> _PROVIDED TEXT_:
:::
Saturday 26 June 2010

A Tallinn market and its local fruits


Meet Alexander, a former 'designer-modelier', a navy officer and presently an artisan of all things pickled. Alexander is clearly a dandy with a keen eye for style - just look at his cap and artfully laid table of home-grown herbs and 'conservanty'. When asked to pose for a photo, he comfortably fell into a coquette-ish pose with a fleeting 'oh, I've been photographed sooo many times over the years!' . However, he quickly became all business when asked which adjika (hot Georgian paste) he would recommend (best is made with lots of corriander, 30 krones) or how to use large, green leaves laying in a sack (to pickle those little prickly cucumbers, 10 krones).

Alexander is a seller at Jaamaturg (a Train station market), one of Tallinn's final outposts of home-grown produce and, increasingly so, of far-flung cheap clothes and manufactured tomatoes. He is one of the few retirees selling goodies from their dachas to supplmenet their scarse pensions. Amongst the majority of stalls stuffed with goods bought in chilled warehouse, there are still a few old babushkas offering small, neat bundles of dill and plastic cups of wild strawberries. But Alexander sticks out for being a rare man with a display and attitude that brings a rare smile amongst the understandably defeated looks of women. Once these babushkas are gone, one fears there will be no more produce from allotments or the charm and knowledge that only seems to come to markets where people who grow or make stuff come to sell.
:::
> _RECORD EXTRACTS_:
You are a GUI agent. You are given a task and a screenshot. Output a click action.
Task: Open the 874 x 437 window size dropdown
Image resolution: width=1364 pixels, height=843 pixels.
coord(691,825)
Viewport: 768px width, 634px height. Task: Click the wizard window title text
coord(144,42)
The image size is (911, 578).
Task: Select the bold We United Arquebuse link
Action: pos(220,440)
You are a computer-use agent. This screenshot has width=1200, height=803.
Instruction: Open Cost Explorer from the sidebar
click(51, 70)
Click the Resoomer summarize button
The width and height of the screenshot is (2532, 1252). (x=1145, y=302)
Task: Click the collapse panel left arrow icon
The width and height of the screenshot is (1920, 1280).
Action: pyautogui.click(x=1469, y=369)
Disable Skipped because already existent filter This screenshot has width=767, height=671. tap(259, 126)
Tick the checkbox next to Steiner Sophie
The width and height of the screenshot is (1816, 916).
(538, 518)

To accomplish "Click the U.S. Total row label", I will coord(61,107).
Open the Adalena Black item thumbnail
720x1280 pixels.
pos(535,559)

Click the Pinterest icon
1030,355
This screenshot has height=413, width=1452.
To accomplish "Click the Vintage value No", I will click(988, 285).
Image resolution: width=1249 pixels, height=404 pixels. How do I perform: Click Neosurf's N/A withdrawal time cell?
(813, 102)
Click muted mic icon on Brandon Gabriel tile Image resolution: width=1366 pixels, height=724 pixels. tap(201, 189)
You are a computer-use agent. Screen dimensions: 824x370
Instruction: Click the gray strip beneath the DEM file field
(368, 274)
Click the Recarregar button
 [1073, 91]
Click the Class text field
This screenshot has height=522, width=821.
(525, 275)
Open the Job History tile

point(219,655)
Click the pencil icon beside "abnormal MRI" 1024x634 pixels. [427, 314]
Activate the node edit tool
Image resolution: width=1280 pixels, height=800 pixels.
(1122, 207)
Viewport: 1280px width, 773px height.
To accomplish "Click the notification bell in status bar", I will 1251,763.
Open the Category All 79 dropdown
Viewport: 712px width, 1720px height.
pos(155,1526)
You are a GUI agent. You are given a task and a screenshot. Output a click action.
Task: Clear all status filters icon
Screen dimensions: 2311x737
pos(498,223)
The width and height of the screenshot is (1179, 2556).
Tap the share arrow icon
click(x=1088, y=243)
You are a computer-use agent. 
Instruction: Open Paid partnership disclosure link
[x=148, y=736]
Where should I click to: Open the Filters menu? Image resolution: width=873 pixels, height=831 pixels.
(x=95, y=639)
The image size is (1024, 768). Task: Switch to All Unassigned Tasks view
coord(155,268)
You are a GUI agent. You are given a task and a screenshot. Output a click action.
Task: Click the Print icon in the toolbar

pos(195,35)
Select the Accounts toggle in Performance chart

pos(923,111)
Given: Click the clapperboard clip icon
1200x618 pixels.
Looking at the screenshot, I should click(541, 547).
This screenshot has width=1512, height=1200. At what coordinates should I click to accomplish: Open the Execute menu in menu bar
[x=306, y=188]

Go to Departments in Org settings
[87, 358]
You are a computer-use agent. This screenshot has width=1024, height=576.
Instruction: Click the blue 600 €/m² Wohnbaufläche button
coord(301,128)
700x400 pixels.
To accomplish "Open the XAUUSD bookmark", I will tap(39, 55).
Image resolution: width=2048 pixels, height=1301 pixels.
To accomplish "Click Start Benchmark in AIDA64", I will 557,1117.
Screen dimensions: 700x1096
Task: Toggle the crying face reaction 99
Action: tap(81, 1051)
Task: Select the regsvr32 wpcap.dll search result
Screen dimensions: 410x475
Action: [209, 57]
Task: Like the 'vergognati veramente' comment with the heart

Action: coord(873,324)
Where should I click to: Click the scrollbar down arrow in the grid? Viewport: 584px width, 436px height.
:::
> _TO DO_:
Pull out, word for word, the passage of the Tallinn market text starting with "Meet Alexander, a" and going on through "cucumbers, 10 krones).".

> _RESULT FOR THIS EXERCISE_:
Meet Alexander, a former 'designer-modelier', a navy officer and presently an artisan of all things pickled. Alexander is clearly a dandy with a keen eye for style - just look at his cap and artfully laid table of home-grown herbs and 'conservanty'. When asked to pose for a photo, he comfortably fell into a coquette-ish pose with a fleeting 'oh, I've been photographed sooo many times over the years!' . However, he quickly became all business when asked which adjika (hot Georgian paste) he would recommend (best is made with lots of corriander, 30 krones) or how to use large, green leaves laying in a sack (to pickle those little prickly cucumbers, 10 krones).